Ask HN: Alternatives to Stripe Allowing MSB (Money Service Business) - tamersalama
I&#x27;ve recently had a business idea that would allow money to exchange hands between individuals, frequently.<p>After getting in touch with Stripe - they mentioned it would fall under a Money Transmitters &#x2F; Money Service Business (MSB) - which is one of their prohibited businesses.<p>Is anyone dealing with processing payment as transfers? Anyone used PayPal (or others) as a provider for MSB?
======
davismwfl
From what I know I am almost positive that PayPal and other standard payment
services will not allow you to act as a MSB. I believe you would have to
directly interface with a bank or clearing house. A huge portion of the setup
and business would revolve around fraud protection and legal structure.
Overall from a technical perspective, it is easy to setup ACH clearing, done
that a couple of times, and credit card processing is easy enough too. But it
is the business agreements with the banks that may be a sticking point.
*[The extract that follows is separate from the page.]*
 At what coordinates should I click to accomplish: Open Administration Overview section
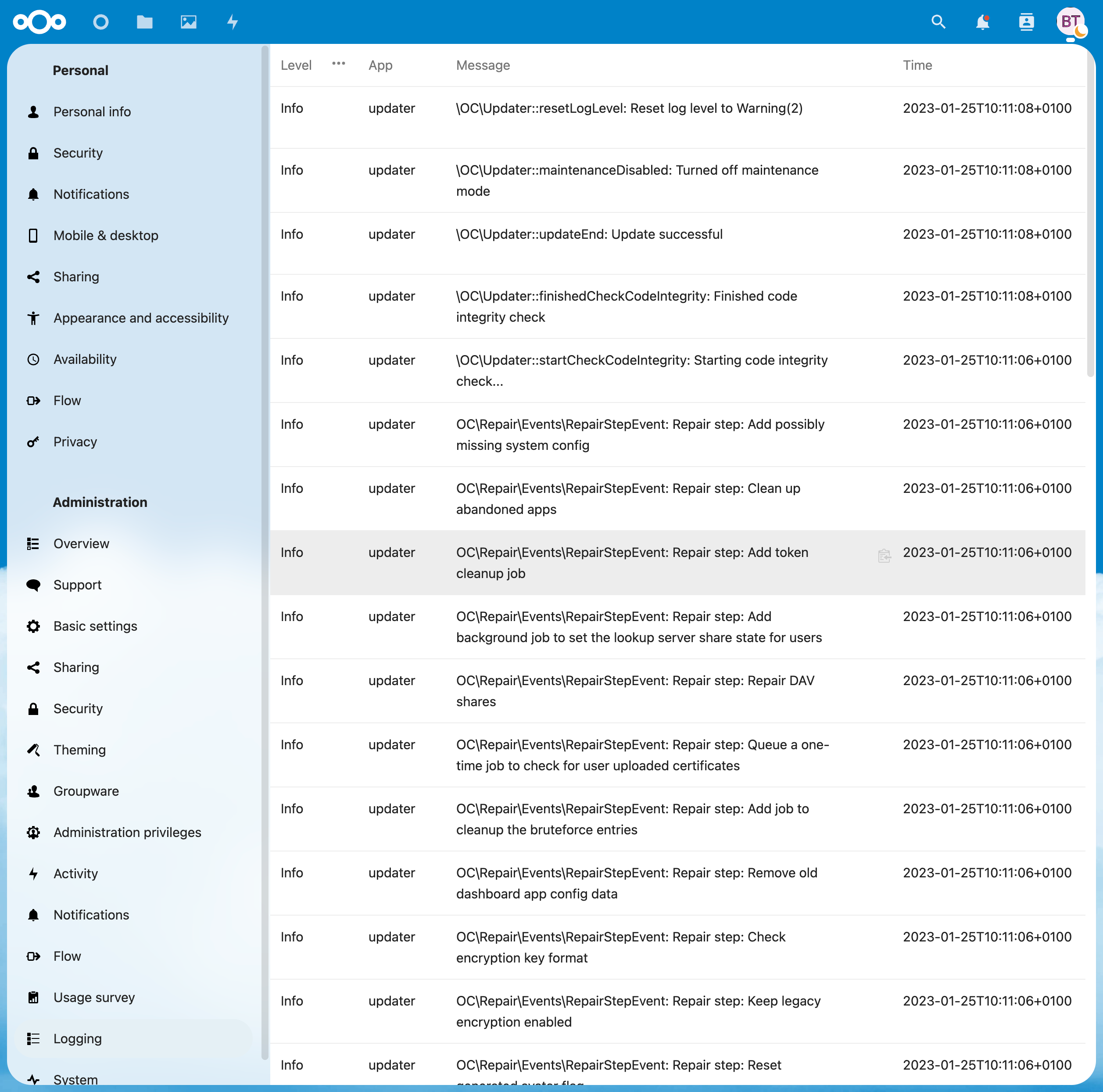(81, 544)
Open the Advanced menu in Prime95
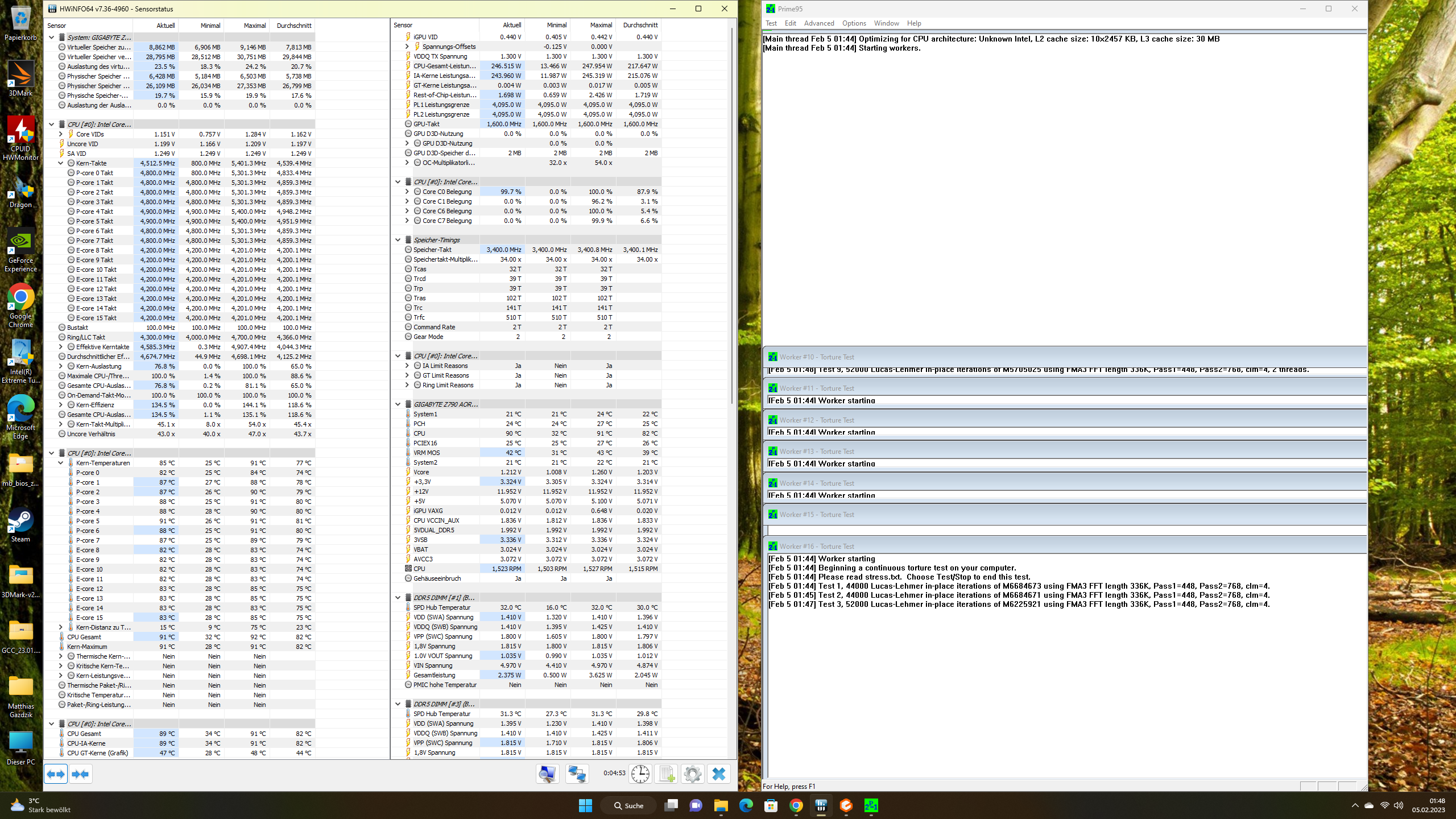1456x819 pixels. click(x=819, y=23)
You could research how Stripe or Balanced Payments set themselves up early on
to see some of the work they did.

Also, you say frequently so I also assume you want to make it fast. Just some
things I have learned working with payments over the years which you may know
already. ACH transactions are batched overnight in general, so to move money
from 1 person to another it takes a minimum of 48 hours generally. From party
A to the MSB, then MSB to Party B. Credit Cards aren't generally a good idea
with this because of the simple fact of charge backs and consumer disputes
they bring up. And wire transfers while basically immediate (1-4 hrs normally)
within the US, are costly and that I know of there is not an interface into
them unless you are a bank because they go through the Fed. Of course this
assumes the person doesn't have money in their "account" at the MSB to cover
the transaction, otherwise of course it only takes 1 day in general. And this
also assumes you aren't providing them some sort of credit extension to cover
transactions.

I am sure other people have way more knowledge than I do on this topic, just
thought I'd toss out what little I've learned.